- _PROBLEM TO WORK ON_: In the data below, find the line containing "Ban Mobil Penumpang (355, 917)", then set down that line and every later line up to and including the line containing "Tentang GT Radial (1202, 29)", exactly.

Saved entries

= Beginning of Section =

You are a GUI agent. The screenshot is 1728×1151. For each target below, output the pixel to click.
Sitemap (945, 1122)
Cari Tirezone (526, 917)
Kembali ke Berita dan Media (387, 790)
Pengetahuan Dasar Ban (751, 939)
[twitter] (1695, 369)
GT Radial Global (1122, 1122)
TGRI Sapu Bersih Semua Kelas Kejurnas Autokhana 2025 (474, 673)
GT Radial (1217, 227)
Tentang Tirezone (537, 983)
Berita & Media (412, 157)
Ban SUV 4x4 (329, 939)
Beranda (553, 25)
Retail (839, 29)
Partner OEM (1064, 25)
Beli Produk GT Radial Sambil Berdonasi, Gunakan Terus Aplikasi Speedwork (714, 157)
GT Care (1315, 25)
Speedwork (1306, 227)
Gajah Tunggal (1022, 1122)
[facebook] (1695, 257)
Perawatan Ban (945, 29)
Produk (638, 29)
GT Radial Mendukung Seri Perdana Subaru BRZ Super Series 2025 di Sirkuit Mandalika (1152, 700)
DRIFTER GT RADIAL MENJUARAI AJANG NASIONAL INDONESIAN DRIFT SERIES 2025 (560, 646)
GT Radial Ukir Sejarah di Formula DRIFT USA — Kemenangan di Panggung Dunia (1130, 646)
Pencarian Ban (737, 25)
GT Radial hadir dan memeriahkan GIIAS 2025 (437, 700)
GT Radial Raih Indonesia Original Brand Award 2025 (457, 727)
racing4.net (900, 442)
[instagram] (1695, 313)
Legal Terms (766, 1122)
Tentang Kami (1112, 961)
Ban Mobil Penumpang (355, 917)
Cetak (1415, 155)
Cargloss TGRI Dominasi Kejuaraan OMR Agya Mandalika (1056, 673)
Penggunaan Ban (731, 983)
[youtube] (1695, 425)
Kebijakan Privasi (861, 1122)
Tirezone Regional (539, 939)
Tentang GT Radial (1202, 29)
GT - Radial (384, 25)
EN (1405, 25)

= End of Section =

- _ANSWER TO THIS PROBLEM_:
Ban Mobil Penumpang (355, 917)
Cetak (1415, 155)
Cargloss TGRI Dominasi Kejuaraan OMR Agya Mandalika (1056, 673)
Penggunaan Ban (731, 983)
[youtube] (1695, 425)
Kebijakan Privasi (861, 1122)
Tirezone Regional (539, 939)
Tentang GT Radial (1202, 29)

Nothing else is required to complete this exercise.